Понятно, что в сложившихся условиях ответной реакцией со стороны более опытных революционеров, сознававших, насколько разрушительными могут быть последствия шпиономании, было спасительное недоверие к всевозможным слухам, отказ от поспешности в решении человеческих судеб. И даже если подозрения были очень сильны, чаще подозреваемых отстраняли от партийной работы, чем «распубликовывали», то есть прямо объявляли провокаторами в печати.
Проблема защиты от провокации стояла перед РСДРП с момента возникновения. Значение ее для самого существования партии понимали все социал-демократы. Но кристаллизация течений внутри социал-демократии выявила разные подходы к ее решению.
«Расправа с уже уличенными провокаторами совершенно, конечно, не разрешает вопроса или, вернее, разрешает в очень — незначительной степени, как оградить партийные организации от проникновения в них провокаторов. На самом деле, как помешать провокатору вступить в организацию?» — писала И.Арманд. Между тем Ленин продолжал с большой категоричностью повторять тем, кто жаловался на засилье провокаторов, свою излюбленную мысль: «Нужно строить организацию так, чтобы в нее не мог попасть провокатор»[186]. Ленина прежде всего и имела в виду И.Арманд, когда ссылалась на «многих», которые «утверждают, что следует лучше законспирироваться, что после 905 года организации в этом смысле очень распустились». Эта, по ее словам, «очень старая песня» уже не удовлетворяла. Опыт показал, что сами по себе меры организационного порядка не помогают. И.Арманд, трезво взглянувшая на вещи, сделала небольшой шаг вперед: «…Партия, — заметила она, — бессильна уничтожить провокаторство в ее рядах, раз оно становится провокаторством еп masse, потому что причины этого явления вне ее»[187].

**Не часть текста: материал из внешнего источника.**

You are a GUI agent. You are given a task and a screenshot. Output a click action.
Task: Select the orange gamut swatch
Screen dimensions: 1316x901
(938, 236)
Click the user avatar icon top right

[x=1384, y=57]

Лидеры «ликвидаторов» предлагали свой рецепт — разрыв с подпольем. Но заманчивая идея открытой рабочей партии при третьеиюньском политическом режиме не выдерживала столкновения с действительностью. Политика царизма в отношении легальных рабочих организаций оставалась преимущественно репрессивной, провокаторы проникали и в эти организации. Чтобы осуществить свои начинания, сторонники легализма сами вынуждены были действовать нелегально. Пример с несостоявшимся меньшевистским съездом профсоюзных работников в 1911 г. в этом смысле показателен.
В 1914 г. находившаяся в ссылке большевичка М. И. Бурко спрашивала петербургских товарищей, насколько изменилась практическая работа «ликвидаторов»: «… Я, конечно, говорю не о сущности их проповеди, а о форме, ведь они от кружковщины открещиваются, так меня интересует, как они устраиваются…»[188] Мы не знаем, какой ответ получила Бурко, но по существу именно на ее вопрос отвечал ликвидатор Я.Герке, когда раздраженно сообщал своему единомышленнику К.А.Гвоздеву, что для петербургских «ликвидаторов» характерен «атавизм подпольных настроений». «… Борьба за открытое движение ушла из поля зрения наших. На первый план выступило подполье со всеми его конспирациями и навыками и… провокатурой, косящей налево и направо… Открытая работа — ее фактически сейчас совсем нет»[189].
У большевиков не оказалось чудодейственного противоядия от провокации. Не было у них и своей «контрразведки»; наивное мнение, будто они сумели проникнуть «в высшие звенья государственного аппарата или в близкие к правительственным инстанциям круги»[190], ни на чем не основано. Выход они видели в том, что с неизбежным новым революционным подъемом большевики восстановят дееспособность партии, а значит и ее способность защититься от провокации.